Clegg uważa, że nowe kraje przystępujące do Unii powinny być objęte siedmioletnim okresem przejściowym, nie tylko w przypadku pracowników najemnych, ale także tych, którzy sami się zatrudniają, czyli tworzą własne przedsiębiorstwa. To na razie raczej teoretyczne założenie, bo Unia nie szykuje się do przyjęcia w nadchodzących latach kolejnych państw. Ale Clegg zapowiedział także o wiele bardziej niepokojące zmiany. Chce mianowicie, aby rząd brytyjski miał prawo „regulować" napływ imigrantów z innych krajów Unii, jeśli „pojawiłoby się ich za dużo".
W weekend w wywiadzie dla „Sun on Sunday" typowana na minister ds. socjalnych w Partii Pracy Rachel Reeves także wystąpiła z propozycjami ograniczenia praw emigrantów. Jej zdaniem nie powinni oni być upoważnieni do świadczeń socjalnych, jeśli wcześniej przez jakiś czas nie płacili podatków w Wielkiej Brytanii.

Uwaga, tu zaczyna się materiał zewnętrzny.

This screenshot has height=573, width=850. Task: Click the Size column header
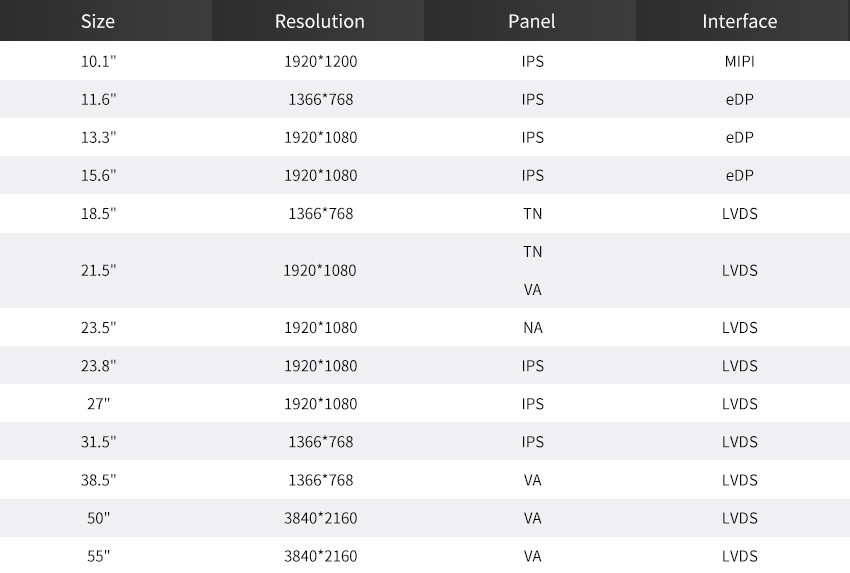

– Czy jest sprawiedliwe, aby ktoś, kto całe życie ciężko pracował i miał swój wkład w system zabezpieczeń społecznych, otrzymywał tyle samo co ktoś, kto dopiero przyjechał do Wielkiej Brytanii? – pyta retorycznie Reeves. Jej propozycja jest jednak całkowicie sprzeczna z prawem europejskim, które zabrania dyskryminacji obywateli innych krajów Unii w stosunku do lokalnych mieszkańców. Wielka Brytania jest zresztą tym krajem Wspólnoty, który najbardziej korzysta ze swobody przemieszczania się w ramach UE: aż 1,5 miliona jej obywateli mieszka w innych państwach członkowskich.